Workflows complete but their pods are not deleted. After a week, there are 5000 completed pods in the argo namespace.

# Count stale pods
kubectl -n argo get pods --field-selector=status.phase=Succeeded | wc -l
kubectl -n argo get pods --field-selector=status.phase=Failed | wc -l

# Delete completed workflow resources
argo delete --completed -n argo
argo delete --older 7d -n argo

# Configure pod GC in workflow-controller-configmap
# to auto-delete pods on completion

# workflow-controller-configmap
data:
  podGCStrategy: OnWorkflowCompletion    # OnPodCompletion | OnWorkflowCompletion | OnWorkflowSuccess
  workflowDefaults: |
    spec:
      podGC:
        strategy: OnWorkflowCompletion
      ttlStrategy:
        secondsAfterCompletion: 86400    # 1 day
        secondsAfterSuccess: 3600        # 1 hour
        secondsAfterFailure: 604800      # 7 days (keep for debugging)

Emergency: Workflow Controller Crashed, Running Workflows Stalled¶

The workflow controller pod restarted.
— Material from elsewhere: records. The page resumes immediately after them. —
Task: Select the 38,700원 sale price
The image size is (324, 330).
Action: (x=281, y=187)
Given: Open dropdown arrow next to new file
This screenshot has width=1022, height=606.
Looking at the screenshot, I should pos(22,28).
Existing workflows that were Running are now stuck — no new pods are being created, but the workflow resources show Running status.

# Check controller status
kubectl -n argo get pods -l app=workflow-controller
kubectl -n argo logs -l app=workflow-controller --previous    # logs before crash

# Verify controller has recovered
kubectl -n argo rollout status deploy/workflow-controller

# Force controller to re-sync all running workflows
# The controller will pick up running workflows on restart automatically
# If not: restart the controller
kubectl -n argo rollout restart deploy/workflow-controller

# Check for stuck workflows after restart
argo list -n argo --status Running
# Running workflows should start progressing again within 30s

Useful One-Liners¶

# Count workflows by status
argo list -n argo -o json | jq 'group_by(.status.phase) | map({phase: .[0].status.phase, count: length})'

# Find all workflows older than 7 days
argo list -n argo --older 7d

# Get logs from all failed steps across a workflow
argo logs my-workflow-xxxxx -n argo 2>&1 | grep -E "Error|FAIL|Exception"

# Delete all failed workflows (careful!)
argo delete -n argo $(argo list -n argo --status Failed -o name)

# Submit with parameter file
argo submit workflow.yaml -n argo --parameter-file params.yaml

# Lint a workflow before submitting
argo lint workflow.yaml

# Show all artifact paths for a workflow
argo get my-workflow-xxxxx -n argo -o json | jq '.. | .artifacts? // empty | .[].s3.key'

# Watch workflow in real time
argo get @latest -n argo --watch

# Check global parameters at runtime
argo get my-workflow-xxxxx -n argo -o json | jq '.spec.arguments.parameters'

# List WorkflowTemplates
argo template list -n argo

# Trigger CronWorkflow immediately
argo submit --from=cronwf/nightly-etl -n argo --watch